Alors que les présences de Steve McQueen, de Lino Ventura, de Marcello Mastronianni et d'Amidou sont tout d'abord envisagées dans les rôles principaux, seul ce dernier participera finalement au tournage. William Friedkin refuse d'accorder au premier la présence de sa nouvelle épouse, l'actrice Ali MacGraw, qu'il rencontra sur le tournage de
Guet-apens de Sam Peckinpah cinq ans auparavant. Lino Ventura refuse le rôle finalement tenu par Bruno Cremer et quant à l'acteur italien Marcello Mastronianni, la naissance de sa fille Chiara que Catherine Deneuve vient de mettre au monde remet tout en question. C'est finalement grâce à la société de production cinématographique américaine productrice du long-métrage que Roy Scheider se voit offrir le rôle que devait tenir la star américaine Steve McQueen ! Entre Paris, le New Jersey, Jerusalem, la République Dominicaine et le Mexique, le budget ne fait que gonfler jusqu'à atteindre un peu plus de vingt-deux millions de dollars dont deux seront entièrement consacrés à l'une des séquences les plus hallucinantes de l'histoire du septième art. Celle qui orne justement la célèbre affiche du film : un pari quasi insurmontable qui mettra plusieurs semaines à voir le jour pour un résultat surpassant presque l'incroyable séquence du bateau à vapeur gravissant une montagne dans l'un des chefs-d’œuvre de Werner Herzog, Fitzcarraldo. Une séquence qui marque profondément les esprits par son aura mystique accentuée par les intempéries et par l'étrange et hypnotique partition musicale du groupe allemand Tangerine Dream...


Dans son contenu ainsi que le contexte dans lequel baignent le réalisateur, son équipe technique et ses interprètes, Sorcerer fait œuvre de fiction paroxystique au même titre qu'un Apocalypse Now signé de Francis Ford Coppola deux ans plus tard. Le film prend énormément de retard, résultant d'un surcroît de financement de la part des sociétés de production. La fameuse séquence du pont suspendu est déplacée de la république Dominicaine jusqu'au Mexique à plus de trois-mille trois-cent kilomètres de distance. William Friedkin sort de l'expérience totalement essoré après avoir perdu plus de vingt kilos durant le tournage. Film-monstre, Sorcerer connaîtra une sortie nationale américaine dans de nombres salles de cinéma.

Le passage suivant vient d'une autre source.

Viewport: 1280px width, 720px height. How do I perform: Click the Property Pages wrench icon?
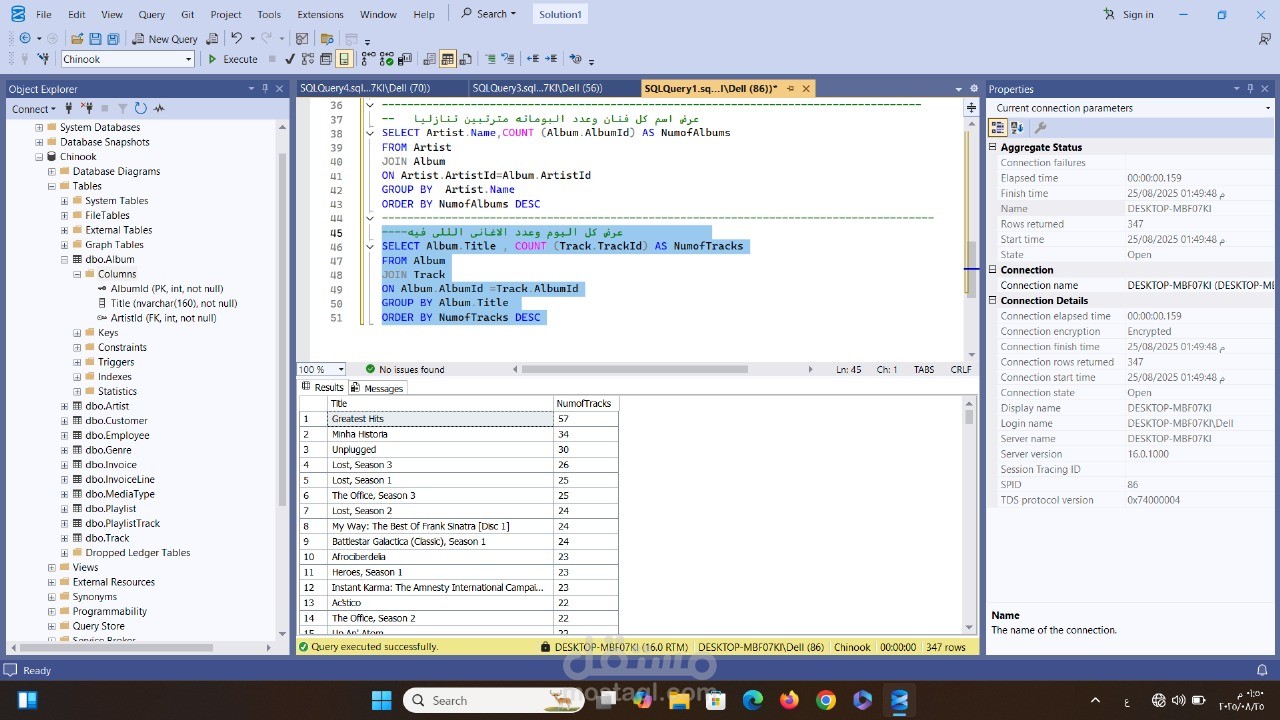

Mais son auteur ne s'était semble-t-il pas préparé à connaître un adversaire de taille qui condamna son long-métrage à finir son existence avec des recettes loin d'atteindre ses qualités intrinsèques ou du moins, son budget de dépar. En effet, alors que le film sort en salle le 24 juin 1977 aux États-Unis, il est concurrencé par une œuvre de science-fiction qui elle est déjà sortie depuis un mois : La guerre des étoiles qui sur son territoire connaît un succès si fulgurant que la plupart des cinémas qui projettent Sorcerer décident de déprogrammer Scanlon, Manzon, Nilo et Kassem au profit de Luke Skywalker, Han Solo, Leïa Organa et les boites de conserve C-3PO et R2-D2... Un manque de reconnaissance flagrant, surtout si l'on analyse les immenses qualités du long-métrage de William Friedkin. Reste qu'aujourd'hui Sorcerer demeure un grand classique du cinéma d'aventure. Une œuvre à couper le souffle qui, oui, c'est vrai, n'est constituée en aucune manière d'éléments fantastiques mais qui demeure encore et toujours sous certaines apparences, une formidable expérience de cinéma sensoriel...

 

1 commentaire:

  1. Un bien bon billet sur ce grand film de Friedkin "Sorcerer" qui a eu la malchance de sortir sur les écrans le 24 juin 1977 alors que "Star Wars" battait son plein. J'ai aimé suivre ces convoyeurs toujours au bord du précipice (la scène du pont, extraordinaire ! ) Oui, "Sorcerer" est une œuvre à couper le souffle et Bruno Cremer fait des merveilles .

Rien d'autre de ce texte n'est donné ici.